WHAT TO WORK ON
Rewrite the items from the line with "Task: Click search" to the line with "pos(41,152)", replacing "Pop Violet" with "Deep Violet" and leaving everything else unchanged.

STORED ROWS
----
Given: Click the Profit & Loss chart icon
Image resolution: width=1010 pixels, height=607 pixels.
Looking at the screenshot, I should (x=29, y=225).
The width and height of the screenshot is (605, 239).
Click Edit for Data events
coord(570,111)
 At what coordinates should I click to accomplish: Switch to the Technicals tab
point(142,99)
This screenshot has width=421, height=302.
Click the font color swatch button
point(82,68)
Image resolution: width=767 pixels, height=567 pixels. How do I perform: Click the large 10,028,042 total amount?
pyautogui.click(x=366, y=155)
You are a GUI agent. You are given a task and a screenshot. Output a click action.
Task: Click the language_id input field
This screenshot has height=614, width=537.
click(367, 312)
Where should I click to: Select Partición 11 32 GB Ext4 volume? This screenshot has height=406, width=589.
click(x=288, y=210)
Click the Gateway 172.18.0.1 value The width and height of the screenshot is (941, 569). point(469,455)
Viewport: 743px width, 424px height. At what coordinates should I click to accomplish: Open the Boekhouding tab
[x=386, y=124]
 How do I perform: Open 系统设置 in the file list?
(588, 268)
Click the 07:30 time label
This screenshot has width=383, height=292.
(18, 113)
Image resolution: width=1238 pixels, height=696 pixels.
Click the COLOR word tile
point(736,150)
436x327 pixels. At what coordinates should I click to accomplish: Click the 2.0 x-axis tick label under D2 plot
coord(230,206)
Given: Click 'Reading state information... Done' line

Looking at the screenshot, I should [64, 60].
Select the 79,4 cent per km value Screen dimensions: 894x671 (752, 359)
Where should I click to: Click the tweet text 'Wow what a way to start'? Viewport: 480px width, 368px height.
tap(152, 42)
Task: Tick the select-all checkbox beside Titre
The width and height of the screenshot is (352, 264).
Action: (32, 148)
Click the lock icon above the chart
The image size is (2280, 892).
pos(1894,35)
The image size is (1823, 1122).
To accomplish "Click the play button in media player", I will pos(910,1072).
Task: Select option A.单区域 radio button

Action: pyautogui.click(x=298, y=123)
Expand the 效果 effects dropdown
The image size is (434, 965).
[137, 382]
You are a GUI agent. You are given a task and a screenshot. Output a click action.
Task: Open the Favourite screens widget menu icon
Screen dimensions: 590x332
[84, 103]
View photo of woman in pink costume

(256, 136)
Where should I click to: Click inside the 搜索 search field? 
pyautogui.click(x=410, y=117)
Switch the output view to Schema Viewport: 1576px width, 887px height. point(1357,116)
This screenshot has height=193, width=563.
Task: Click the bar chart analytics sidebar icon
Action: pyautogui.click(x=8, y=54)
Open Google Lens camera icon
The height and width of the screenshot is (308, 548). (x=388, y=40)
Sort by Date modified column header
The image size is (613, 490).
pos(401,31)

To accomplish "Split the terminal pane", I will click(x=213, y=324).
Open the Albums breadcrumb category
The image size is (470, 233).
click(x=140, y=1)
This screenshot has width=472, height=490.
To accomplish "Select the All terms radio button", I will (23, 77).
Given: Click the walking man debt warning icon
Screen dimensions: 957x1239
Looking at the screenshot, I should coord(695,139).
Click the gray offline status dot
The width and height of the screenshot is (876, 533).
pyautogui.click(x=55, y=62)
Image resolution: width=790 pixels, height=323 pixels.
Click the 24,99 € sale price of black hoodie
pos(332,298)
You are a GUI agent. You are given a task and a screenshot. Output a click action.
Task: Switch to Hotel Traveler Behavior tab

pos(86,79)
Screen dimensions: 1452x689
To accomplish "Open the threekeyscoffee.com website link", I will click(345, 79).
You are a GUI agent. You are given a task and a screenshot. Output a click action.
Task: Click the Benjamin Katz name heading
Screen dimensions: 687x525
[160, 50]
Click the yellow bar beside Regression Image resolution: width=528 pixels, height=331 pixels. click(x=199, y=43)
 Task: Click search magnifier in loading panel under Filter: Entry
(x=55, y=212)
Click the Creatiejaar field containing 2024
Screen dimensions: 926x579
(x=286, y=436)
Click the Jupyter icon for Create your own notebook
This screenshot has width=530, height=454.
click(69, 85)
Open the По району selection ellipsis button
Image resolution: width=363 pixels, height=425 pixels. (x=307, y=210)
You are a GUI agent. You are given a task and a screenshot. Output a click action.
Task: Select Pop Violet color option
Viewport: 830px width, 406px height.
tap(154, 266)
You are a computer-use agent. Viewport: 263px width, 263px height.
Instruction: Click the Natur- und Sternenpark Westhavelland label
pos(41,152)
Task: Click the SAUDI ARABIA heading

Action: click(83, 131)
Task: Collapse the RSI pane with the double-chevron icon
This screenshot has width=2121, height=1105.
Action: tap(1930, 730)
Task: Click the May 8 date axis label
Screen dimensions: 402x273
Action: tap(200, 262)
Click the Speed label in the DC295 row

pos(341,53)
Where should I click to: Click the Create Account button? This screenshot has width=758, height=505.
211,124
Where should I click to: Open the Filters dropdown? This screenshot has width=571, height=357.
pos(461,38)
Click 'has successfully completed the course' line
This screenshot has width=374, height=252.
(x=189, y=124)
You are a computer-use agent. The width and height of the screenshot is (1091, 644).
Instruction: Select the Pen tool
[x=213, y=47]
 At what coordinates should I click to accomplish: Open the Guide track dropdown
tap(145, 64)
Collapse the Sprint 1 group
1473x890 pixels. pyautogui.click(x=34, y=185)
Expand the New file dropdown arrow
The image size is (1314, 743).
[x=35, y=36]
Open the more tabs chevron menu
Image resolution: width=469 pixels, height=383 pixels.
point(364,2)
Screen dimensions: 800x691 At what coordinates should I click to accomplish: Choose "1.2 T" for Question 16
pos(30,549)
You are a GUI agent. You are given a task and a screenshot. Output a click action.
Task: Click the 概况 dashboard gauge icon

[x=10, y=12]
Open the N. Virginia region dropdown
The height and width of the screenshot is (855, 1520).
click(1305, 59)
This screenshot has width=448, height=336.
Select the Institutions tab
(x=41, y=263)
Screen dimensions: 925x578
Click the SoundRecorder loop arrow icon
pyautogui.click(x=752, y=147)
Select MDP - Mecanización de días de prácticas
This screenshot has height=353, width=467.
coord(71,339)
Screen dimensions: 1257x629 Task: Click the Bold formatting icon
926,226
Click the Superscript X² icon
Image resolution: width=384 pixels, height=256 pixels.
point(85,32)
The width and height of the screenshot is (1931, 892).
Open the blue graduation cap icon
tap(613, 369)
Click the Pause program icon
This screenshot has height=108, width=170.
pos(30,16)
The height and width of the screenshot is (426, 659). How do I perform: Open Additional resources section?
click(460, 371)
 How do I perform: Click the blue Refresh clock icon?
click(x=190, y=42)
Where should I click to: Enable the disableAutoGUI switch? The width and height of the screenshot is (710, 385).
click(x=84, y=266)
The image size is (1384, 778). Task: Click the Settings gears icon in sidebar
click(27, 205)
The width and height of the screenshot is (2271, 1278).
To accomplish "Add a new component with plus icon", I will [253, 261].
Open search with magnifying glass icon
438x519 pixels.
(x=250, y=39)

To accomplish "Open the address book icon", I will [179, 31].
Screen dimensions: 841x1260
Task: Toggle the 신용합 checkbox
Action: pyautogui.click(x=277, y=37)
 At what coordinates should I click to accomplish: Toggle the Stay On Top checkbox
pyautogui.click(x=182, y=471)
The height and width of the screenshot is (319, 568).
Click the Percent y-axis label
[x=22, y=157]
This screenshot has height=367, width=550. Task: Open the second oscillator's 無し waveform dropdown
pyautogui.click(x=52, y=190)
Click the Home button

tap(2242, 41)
----
THE REPLY
 Task: Click search magnifier in loading panel under Filter: Entry
(x=55, y=212)
Click the Creatiejaar field containing 2024
Screen dimensions: 926x579
(x=286, y=436)
Click the Jupyter icon for Create your own notebook
This screenshot has width=530, height=454.
click(69, 85)
Open the По району selection ellipsis button
Image resolution: width=363 pixels, height=425 pixels. (x=307, y=210)
You are a GUI agent. You are given a task and a screenshot. Output a click action.
Task: Select Deep Violet color option
Viewport: 830px width, 406px height.
tap(154, 266)
You are a computer-use agent. Viewport: 263px width, 263px height.
Instruction: Click the Natur- und Sternenpark Westhavelland label
pos(41,152)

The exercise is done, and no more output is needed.